Pilot deyip geçme!
Geçen haftaki yazımıza, asker kökenli pilotlardan eli kalem tutan bazıları dilleri döndüğünce cevap vermeye, pilot olmadığımdan hareketle yazımı eleştirmeye çalışmışlar. Maalesef ülkemizde öyle bir zemin kayması var ki, bu sütunda 'hava kapalı, yağmur yağabilir' yorumunu yapsak dahi bazıları çıkıp 'neden bize ördek dedin' muhabbetine giriyor. Yıllarca havacılık sektörünün ihtiyaçları asker kökenli pilotlar tarafından giderildi. Ancak, sivil kaynaktan pilot yetiştirilme işini Türkiye bir türlü beceremedi. Bizim eleştiri getirdiğimiz noktalardan birisi bu kapının asker kökenli pilotlar tarafından kapalı tutulmaya çalışılmasıdır.
Yani Türk Hava Yolu Pilotlar Derneği (TALPA) çatısı altında toplanan bu kardeşlerimiz, kendi çocuklarını, damatlarını, akrabalarını, hatta kızlarını dahi bu işe yönlendirip pilot yaparken, başka insanların önüne engel olarak çıkmaktalar. Şehitler vererek bu noktalara geldikleri savıyla savunma yapan asker kökenli pilotlar, zannediyorlar ki, yabancı kadınla evlilik başta olmak üzere ordudan kaçış için ortaya konan gerekçelerden haberimiz yok.

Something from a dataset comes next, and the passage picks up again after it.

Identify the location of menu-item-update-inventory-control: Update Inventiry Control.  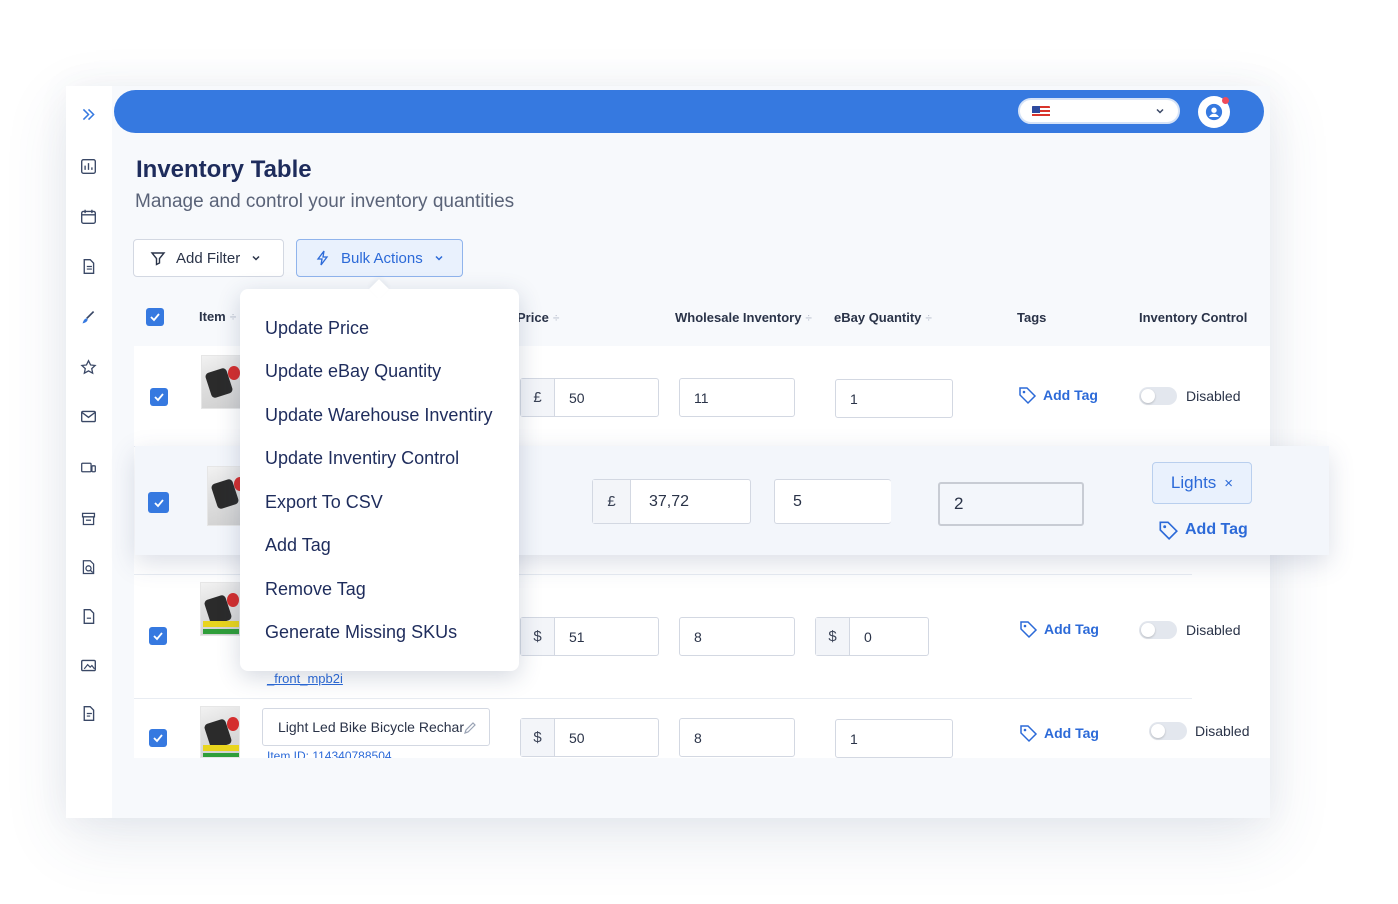
(362, 458).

Ordu kaynaklı pilotlar dünyanın her yerinde var. Ancak emekli olanlar ihtiyacın sadece bir kısmını karşılayabiliyor. Türkiye'de de durum bundan farklı değil. Dolayısıyla sivil kaynaktan pilot yetiştirilmesi için bir işletmeci ufku gerekiyor.

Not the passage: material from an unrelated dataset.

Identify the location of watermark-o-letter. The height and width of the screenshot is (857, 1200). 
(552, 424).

Eğer anlaşılmadıysa tekrarlıyorum; İETT şoförleri, İstanbul'un trafik çözümüne katkı sağlayamaz. İçlerinden biri yönetici yapılırsa ancak, şoförlerin hakları üzerine kafa yorabilir. Türkiye'de pilot sıkıntısı olduğu bariz bir şekilde ortada. Havayolları ve filoları ne kadar büyürse Türkiye'de pilot çeşitliliği de o derece artacaktır. Asker kökenli, yabancı uyruklu, yabancı uyruklu asker kökenli, sivil kaynaklı gibi. Ancak önemli olan pilot çeşitliği yani çalışacak eleman değil, çalışılacak kapıdır. İş olmayınca aş da olmaz, tencere de kaynamaz. Bunun için meslek tekeli oluşturmak faydalı değildir. Pilotluğu bir meslek olarak tescil ettirmeye çalışmak daha önemlidir.